Thursday, August 28, 2008

From Starbucks.

I forget that being a teacher is more than just educating people in a classroom (as if that weren't enough). Although I never used my teachers for this purpose, another whole facet of being an ejimicator is supporting a student's personal life.

Kevin, a former student of mine, needed such help today. I asked him how he was while we were exiting school this afternoon, and he answered honestly: not well. He studies constantly like most students, saving little time for relaxation. He tearfully told me about how he always feels stressed about getting a high enough score on the IELTS exam to move to Australia. He thinks there are no career opportunities for him in china because he doesn't have a college degree.

While I think he's a great student and will certainly emigrate soon, I have to wonder if he, like so many other students, is overestimating the amount of available opportunities abroad. These students think that life "in the West" is somehow so much more wonderful than in China.

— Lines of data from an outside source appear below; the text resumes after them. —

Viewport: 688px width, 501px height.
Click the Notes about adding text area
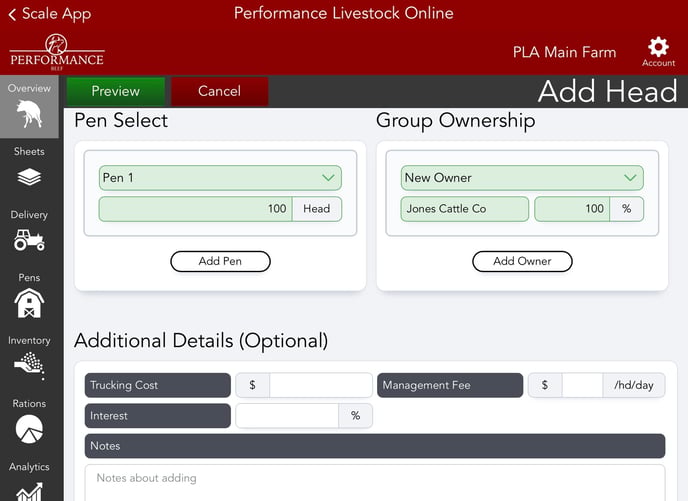[374, 481]
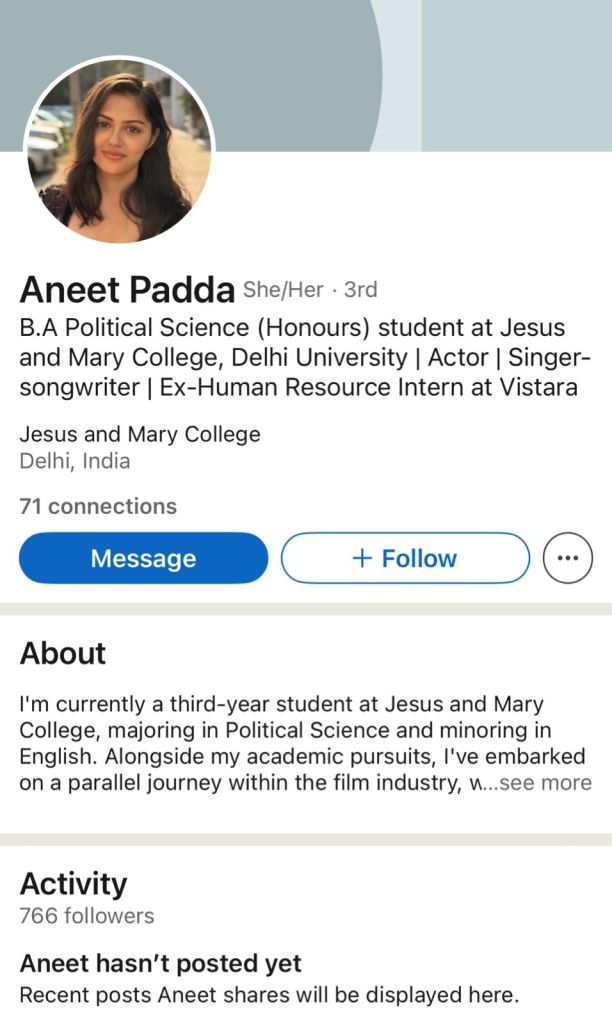
Task: Click the 3rd degree connection indicator
Action: 360,290
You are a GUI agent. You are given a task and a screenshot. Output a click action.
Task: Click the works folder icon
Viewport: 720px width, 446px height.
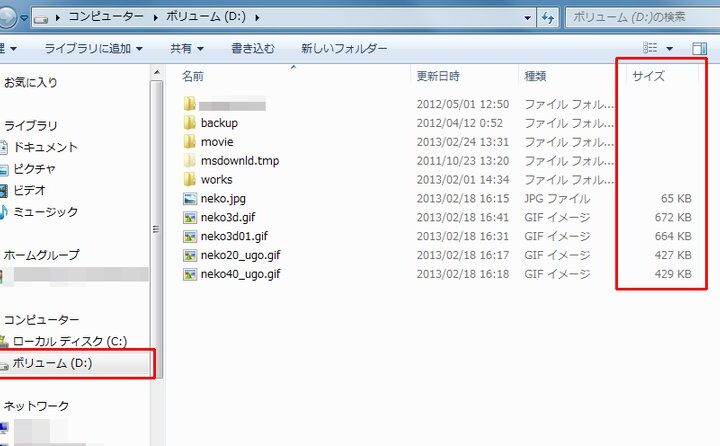click(x=190, y=180)
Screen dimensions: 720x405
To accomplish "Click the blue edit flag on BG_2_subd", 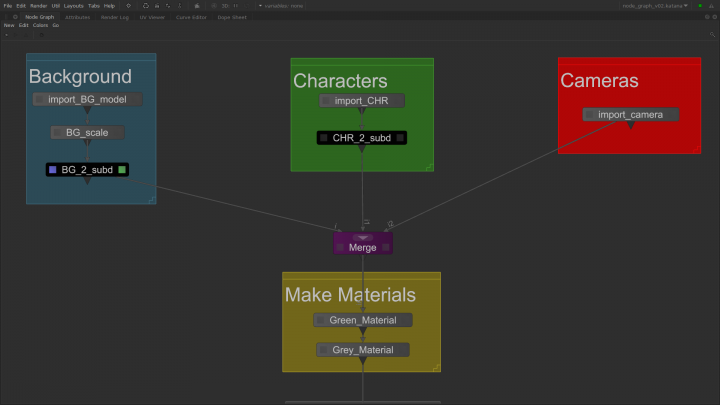I will pos(53,170).
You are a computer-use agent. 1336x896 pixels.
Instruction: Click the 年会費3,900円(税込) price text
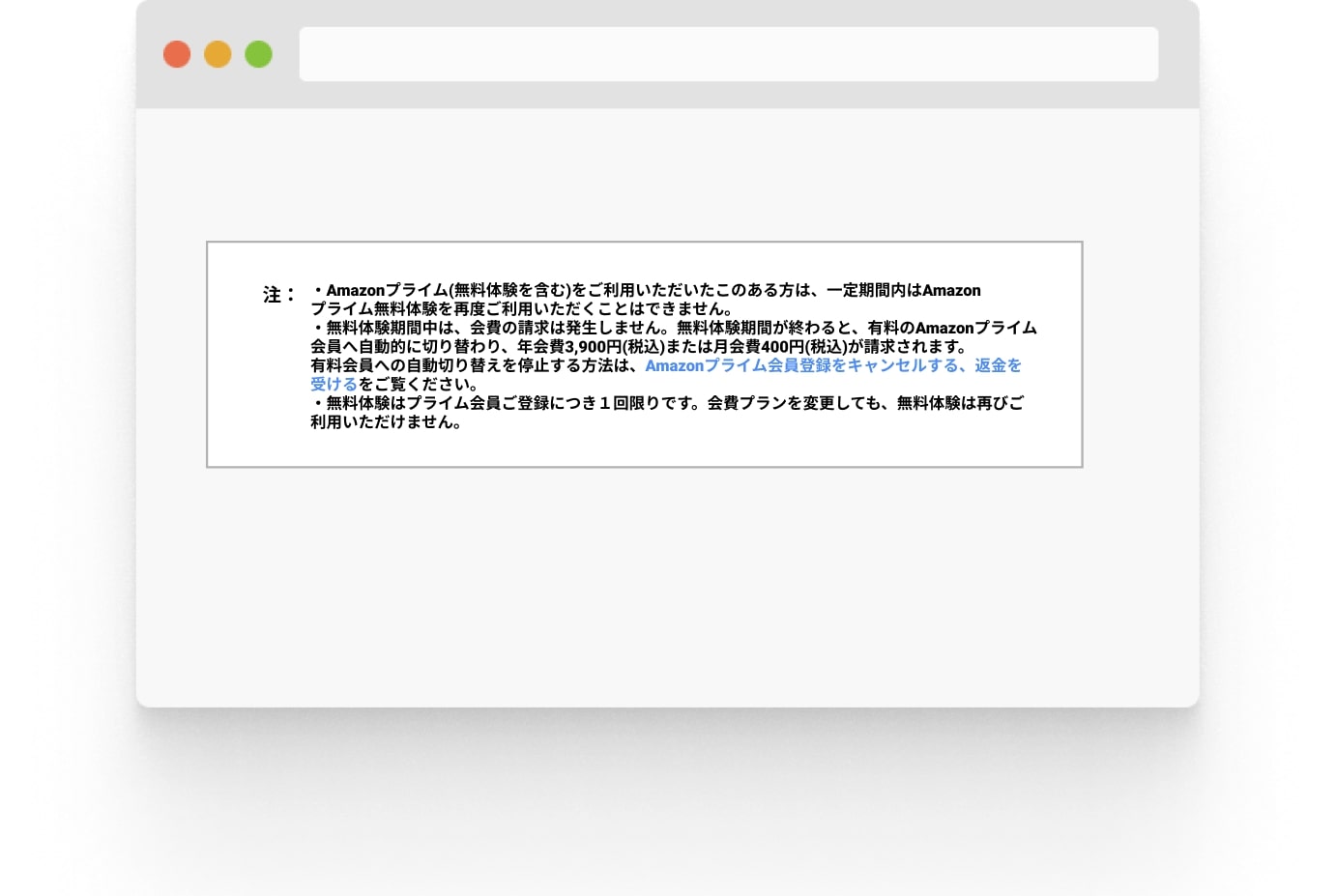tap(590, 346)
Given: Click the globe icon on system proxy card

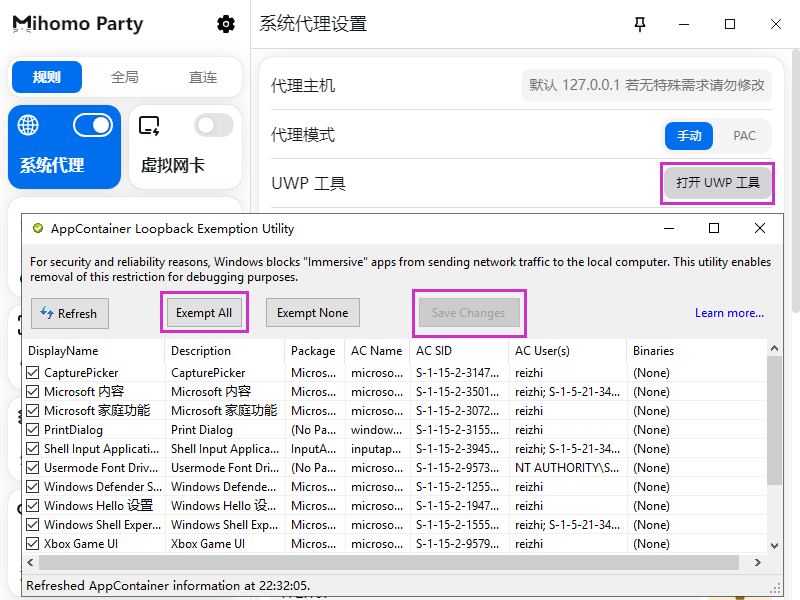Looking at the screenshot, I should (x=29, y=125).
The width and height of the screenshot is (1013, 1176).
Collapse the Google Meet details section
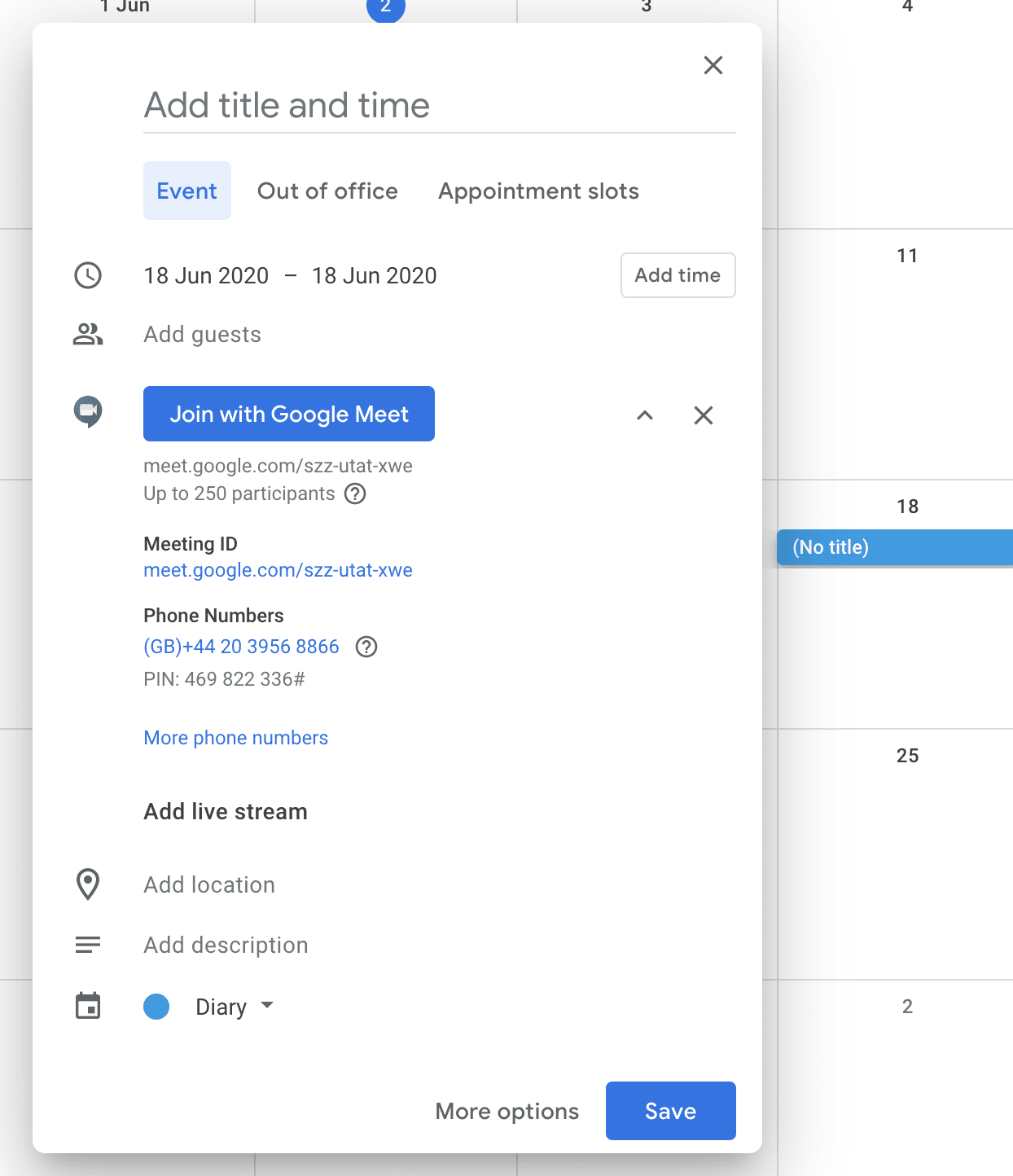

Just like, as I discussed with my students in another class, the Chinese government hoped to only display positive traits of Chinese culture at the Olympics, going so far as to modify its citizen's behaviors, many impending emigrants choose to only focus on the Land of Opportunities, skipping chapters in their travel guides about the Valley of Poverty, the River of Crime, the Desert of Inaccessible Transportation, and Mount Racism.

I worry about the naïveté most of my students suffer from. What will they do when their expectations fall so dangerously short of reality?

* * * * * *

In other news, I just saw a woman on an electric scooter. This is not noteworthy, of course, except that her 50 pound golden retriever was perched (this really is the best word for it) on the foot rest, as she weaved through traffic.